# Clustering with Unsupervised Learning

## Clustering data using the k-means algorithm

In [None]:
import numpy as np
import matplotlib.pyplot as plt
from sklearn import metrics
from sklearn.cluster import KMeans

In [None]:
def load_data(input_file):
    X = []
    with open(input_file, 'r') as f:
        for line in f.readlines():
            data = [float(x) for x in line.split(',')]
            X.append(data)

    return np.array(X)

In [None]:
data = load_data('datasets/data_multivar_ch4.txt')
num_clusters = 4

In [None]:
plt.figure()
plt.scatter(data[:,0], data[:,1], marker='o', facecolors='none', edgecolors='k', s=30)
x_min, x_max = min(data[:,0]) - 1, max(data[:,0]) + 1
y_min, y_max = min(data[:,1]) - 1, max(data[:,1]) + 1
plt.title('Input data')
plt.xlim(x_min, x_max)
plt.ylim(y_min, y_max)
plt.xticks(())
plt.yticks(())

In [None]:
kmeans = KMeans(init='k-means++', n_clusters=num_clusters, n_init=10)
kmeans.fit(data)

In [None]:
step_size = 0.01

x_values, y_values = np.meshgrid(np.arange(x_min, x_max, step_size), np.arange(y_min, y_max, step_size))

predicted_labels = kmeans.predict(np.c_[x_values.ravel(), y_values.ravel()])

In [None]:
predicted_labels = predicted_labels.reshape(x_values.shape)
plt.figure()
plt.clf()
plt.imshow(predicted_labels, interpolation='nearest', extent=(x_values.min(), x_values.max(), y_values.min(), y_values.max()), cmap=plt.cm.Paired, aspect='auto', origin='lower')

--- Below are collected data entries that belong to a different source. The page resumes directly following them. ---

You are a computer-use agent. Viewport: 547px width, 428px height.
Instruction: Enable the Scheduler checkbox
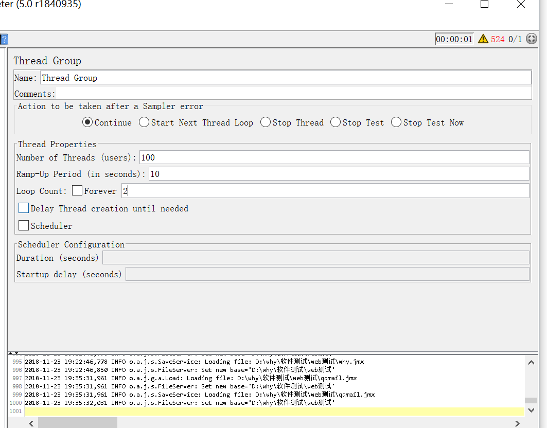point(24,225)
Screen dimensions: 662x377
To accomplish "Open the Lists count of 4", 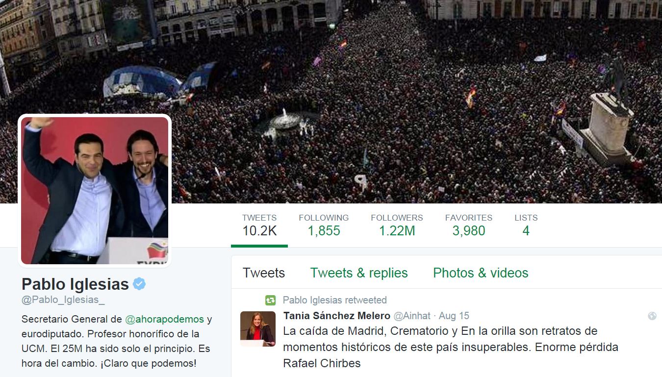I will click(526, 226).
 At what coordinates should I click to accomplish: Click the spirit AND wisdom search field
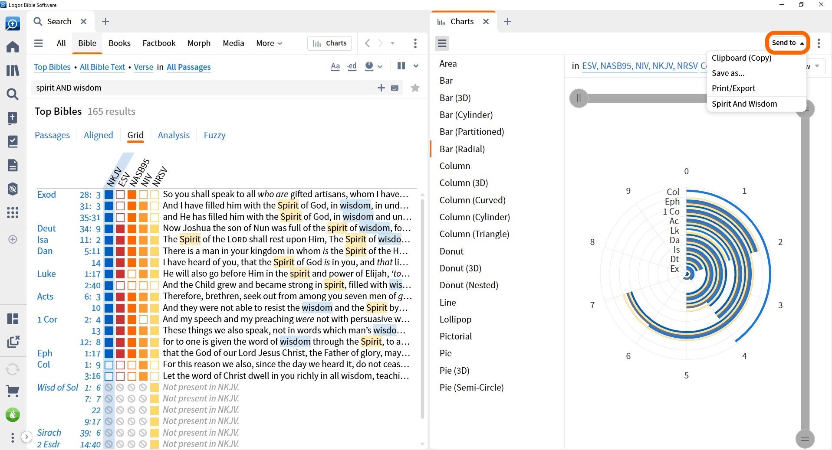pos(204,88)
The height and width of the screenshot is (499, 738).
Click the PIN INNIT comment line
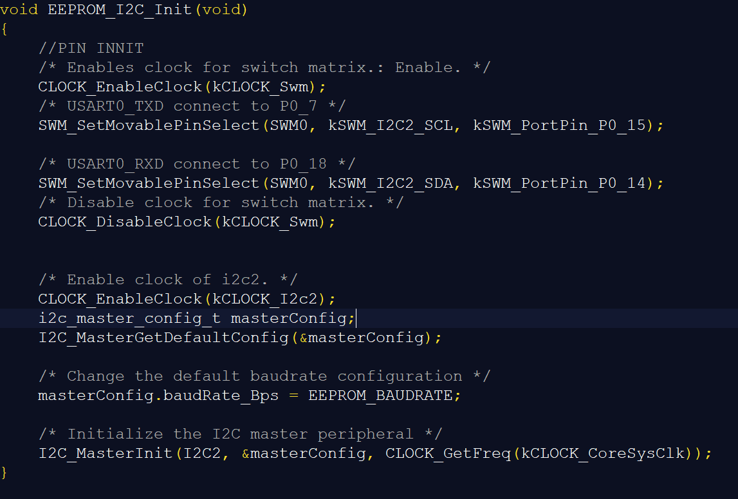pyautogui.click(x=91, y=48)
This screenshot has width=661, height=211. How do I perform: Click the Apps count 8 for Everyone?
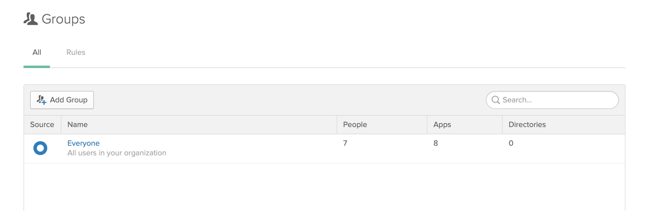(435, 143)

plt.scatter(data[:,0], data[:,1], marker='o', facecolors='none', edgecolors='k', s=30)

centroids = kmeans.cluster_centers_
plt.scatter(centroids[:,0], centroids[:,1], marker='o', s=200, linewidths=3, color='k', zorder=10, facecolors='black')
plt.title('Centroids and boundaries obtained using KMeans')
plt.xlim(x_min, x_max)
plt.ylim(y_min, y_max)
plt.xticks(())
plt.yticks(())
plt.show()